- _WORK TO BE COMPLETED_: Work out how many lines of the entries have the word "Nicknames" in them. Respond with that number only.

[Stored items]
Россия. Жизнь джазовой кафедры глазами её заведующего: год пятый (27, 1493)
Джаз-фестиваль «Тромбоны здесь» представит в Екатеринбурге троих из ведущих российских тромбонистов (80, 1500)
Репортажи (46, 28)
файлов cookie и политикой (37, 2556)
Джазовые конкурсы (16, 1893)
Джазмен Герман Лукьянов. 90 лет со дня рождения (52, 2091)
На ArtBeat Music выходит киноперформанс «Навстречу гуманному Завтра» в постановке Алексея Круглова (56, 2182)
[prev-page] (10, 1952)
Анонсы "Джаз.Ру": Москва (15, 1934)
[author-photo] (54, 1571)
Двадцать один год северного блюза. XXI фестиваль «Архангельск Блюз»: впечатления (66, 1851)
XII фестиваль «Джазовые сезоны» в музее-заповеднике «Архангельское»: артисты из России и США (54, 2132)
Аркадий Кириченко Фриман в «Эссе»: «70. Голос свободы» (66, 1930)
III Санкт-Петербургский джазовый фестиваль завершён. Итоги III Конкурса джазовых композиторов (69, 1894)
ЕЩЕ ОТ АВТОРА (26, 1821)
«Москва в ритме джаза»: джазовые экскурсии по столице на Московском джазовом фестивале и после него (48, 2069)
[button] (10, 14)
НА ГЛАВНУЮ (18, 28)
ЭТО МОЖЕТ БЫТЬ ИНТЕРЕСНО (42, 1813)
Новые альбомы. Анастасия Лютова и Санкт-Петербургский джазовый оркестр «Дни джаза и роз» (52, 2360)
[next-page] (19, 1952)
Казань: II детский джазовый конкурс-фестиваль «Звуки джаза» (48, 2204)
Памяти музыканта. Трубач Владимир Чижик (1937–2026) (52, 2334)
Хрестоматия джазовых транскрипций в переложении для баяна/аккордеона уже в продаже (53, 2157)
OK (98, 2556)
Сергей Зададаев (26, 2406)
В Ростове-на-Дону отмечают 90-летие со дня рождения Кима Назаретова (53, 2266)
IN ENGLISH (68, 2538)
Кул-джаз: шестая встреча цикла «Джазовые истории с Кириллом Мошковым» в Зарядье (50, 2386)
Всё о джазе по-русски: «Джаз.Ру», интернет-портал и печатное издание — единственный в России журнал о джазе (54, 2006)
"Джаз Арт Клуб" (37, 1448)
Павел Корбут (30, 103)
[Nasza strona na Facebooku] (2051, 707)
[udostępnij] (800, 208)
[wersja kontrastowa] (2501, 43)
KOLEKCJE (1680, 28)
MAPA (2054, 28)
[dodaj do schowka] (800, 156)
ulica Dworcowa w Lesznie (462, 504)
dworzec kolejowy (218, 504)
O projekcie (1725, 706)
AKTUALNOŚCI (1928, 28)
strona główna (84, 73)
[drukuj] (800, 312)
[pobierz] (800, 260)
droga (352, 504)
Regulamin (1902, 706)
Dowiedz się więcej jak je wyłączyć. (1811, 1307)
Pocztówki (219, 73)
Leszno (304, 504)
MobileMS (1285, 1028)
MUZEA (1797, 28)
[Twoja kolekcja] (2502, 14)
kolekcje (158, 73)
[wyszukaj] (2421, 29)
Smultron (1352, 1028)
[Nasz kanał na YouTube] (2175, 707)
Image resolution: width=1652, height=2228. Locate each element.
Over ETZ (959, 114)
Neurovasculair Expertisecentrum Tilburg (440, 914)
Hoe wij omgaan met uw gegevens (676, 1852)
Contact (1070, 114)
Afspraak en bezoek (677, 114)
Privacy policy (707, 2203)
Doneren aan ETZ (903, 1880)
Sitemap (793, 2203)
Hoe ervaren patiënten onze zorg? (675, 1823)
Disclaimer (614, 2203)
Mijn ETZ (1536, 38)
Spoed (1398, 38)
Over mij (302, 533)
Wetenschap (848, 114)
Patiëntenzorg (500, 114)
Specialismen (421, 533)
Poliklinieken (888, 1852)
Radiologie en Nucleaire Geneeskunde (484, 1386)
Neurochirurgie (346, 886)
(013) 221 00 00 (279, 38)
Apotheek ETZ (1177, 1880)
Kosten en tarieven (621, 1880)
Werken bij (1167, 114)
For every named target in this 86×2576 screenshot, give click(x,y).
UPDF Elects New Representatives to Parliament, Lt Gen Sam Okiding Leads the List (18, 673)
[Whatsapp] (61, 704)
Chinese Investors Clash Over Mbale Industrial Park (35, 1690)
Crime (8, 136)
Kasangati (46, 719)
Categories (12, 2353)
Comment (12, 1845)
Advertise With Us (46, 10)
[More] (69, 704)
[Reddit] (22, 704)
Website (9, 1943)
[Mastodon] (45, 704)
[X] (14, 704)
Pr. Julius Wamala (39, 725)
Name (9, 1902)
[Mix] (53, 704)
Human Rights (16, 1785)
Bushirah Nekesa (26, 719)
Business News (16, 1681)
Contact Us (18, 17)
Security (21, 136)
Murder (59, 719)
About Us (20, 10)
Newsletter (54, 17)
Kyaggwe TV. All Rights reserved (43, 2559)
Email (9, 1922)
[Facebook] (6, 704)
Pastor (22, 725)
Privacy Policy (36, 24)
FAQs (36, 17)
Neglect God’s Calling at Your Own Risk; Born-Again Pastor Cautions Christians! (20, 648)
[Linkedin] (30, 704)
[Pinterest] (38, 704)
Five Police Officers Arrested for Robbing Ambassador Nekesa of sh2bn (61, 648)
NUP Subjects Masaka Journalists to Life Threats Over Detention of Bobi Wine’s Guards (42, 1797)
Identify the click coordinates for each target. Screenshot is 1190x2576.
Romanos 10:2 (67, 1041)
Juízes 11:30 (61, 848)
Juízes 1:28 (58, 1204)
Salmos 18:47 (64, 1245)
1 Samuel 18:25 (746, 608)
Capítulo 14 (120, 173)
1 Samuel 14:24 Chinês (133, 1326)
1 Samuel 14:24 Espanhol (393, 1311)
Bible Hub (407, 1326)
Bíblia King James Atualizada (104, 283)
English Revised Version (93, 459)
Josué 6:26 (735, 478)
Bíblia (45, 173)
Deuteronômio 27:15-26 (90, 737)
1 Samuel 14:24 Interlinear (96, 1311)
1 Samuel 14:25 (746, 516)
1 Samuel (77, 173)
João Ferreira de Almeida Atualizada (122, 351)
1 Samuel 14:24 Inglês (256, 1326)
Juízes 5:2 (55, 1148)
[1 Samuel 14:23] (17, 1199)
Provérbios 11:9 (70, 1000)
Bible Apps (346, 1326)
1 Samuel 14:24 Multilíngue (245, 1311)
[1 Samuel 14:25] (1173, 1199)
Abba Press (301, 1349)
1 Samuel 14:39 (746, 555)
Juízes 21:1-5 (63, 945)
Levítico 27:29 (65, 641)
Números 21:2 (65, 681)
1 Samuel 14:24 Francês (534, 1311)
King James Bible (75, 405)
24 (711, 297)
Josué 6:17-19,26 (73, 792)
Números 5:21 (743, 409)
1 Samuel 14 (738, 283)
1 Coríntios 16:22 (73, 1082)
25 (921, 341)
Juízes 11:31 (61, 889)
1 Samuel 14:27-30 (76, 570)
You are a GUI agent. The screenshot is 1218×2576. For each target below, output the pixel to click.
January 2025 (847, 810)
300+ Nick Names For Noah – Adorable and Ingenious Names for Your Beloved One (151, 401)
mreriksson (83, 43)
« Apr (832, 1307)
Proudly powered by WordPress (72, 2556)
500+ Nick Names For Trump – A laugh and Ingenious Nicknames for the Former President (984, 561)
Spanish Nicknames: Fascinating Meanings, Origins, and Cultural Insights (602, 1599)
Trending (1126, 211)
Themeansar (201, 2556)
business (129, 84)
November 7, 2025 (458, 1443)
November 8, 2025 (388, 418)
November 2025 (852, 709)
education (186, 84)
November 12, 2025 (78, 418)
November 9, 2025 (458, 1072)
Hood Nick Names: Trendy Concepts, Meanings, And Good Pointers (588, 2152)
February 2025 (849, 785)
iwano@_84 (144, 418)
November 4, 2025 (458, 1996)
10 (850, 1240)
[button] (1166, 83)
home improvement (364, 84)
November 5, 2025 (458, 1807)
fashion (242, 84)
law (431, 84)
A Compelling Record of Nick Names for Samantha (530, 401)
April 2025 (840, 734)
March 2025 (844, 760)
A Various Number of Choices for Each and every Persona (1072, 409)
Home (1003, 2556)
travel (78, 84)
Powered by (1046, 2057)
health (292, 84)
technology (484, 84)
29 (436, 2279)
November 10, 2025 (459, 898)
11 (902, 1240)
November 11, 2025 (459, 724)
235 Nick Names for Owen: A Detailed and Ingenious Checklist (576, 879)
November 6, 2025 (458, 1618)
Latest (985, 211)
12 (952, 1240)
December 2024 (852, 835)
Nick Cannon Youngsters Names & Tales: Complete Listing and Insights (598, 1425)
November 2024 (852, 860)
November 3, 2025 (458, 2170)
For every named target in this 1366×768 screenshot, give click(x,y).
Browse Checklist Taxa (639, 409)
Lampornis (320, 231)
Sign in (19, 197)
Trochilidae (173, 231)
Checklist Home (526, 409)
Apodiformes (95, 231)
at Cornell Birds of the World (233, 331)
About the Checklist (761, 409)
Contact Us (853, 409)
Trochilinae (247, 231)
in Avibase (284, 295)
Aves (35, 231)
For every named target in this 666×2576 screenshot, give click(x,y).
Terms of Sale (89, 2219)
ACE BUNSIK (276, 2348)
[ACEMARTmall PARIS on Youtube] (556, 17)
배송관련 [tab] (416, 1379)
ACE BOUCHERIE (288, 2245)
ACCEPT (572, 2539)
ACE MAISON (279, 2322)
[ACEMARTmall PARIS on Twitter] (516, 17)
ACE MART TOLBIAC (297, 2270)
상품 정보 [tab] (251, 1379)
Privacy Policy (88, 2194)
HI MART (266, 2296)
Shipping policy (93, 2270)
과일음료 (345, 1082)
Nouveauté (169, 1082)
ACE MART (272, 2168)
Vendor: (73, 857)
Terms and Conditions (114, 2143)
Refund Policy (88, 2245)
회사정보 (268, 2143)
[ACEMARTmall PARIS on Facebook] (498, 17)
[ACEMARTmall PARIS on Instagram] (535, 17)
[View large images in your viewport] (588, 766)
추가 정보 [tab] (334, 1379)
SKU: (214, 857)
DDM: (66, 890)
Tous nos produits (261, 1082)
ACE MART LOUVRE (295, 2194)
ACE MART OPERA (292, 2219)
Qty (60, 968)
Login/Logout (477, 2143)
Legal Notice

- _TASK OUTPUT_: 2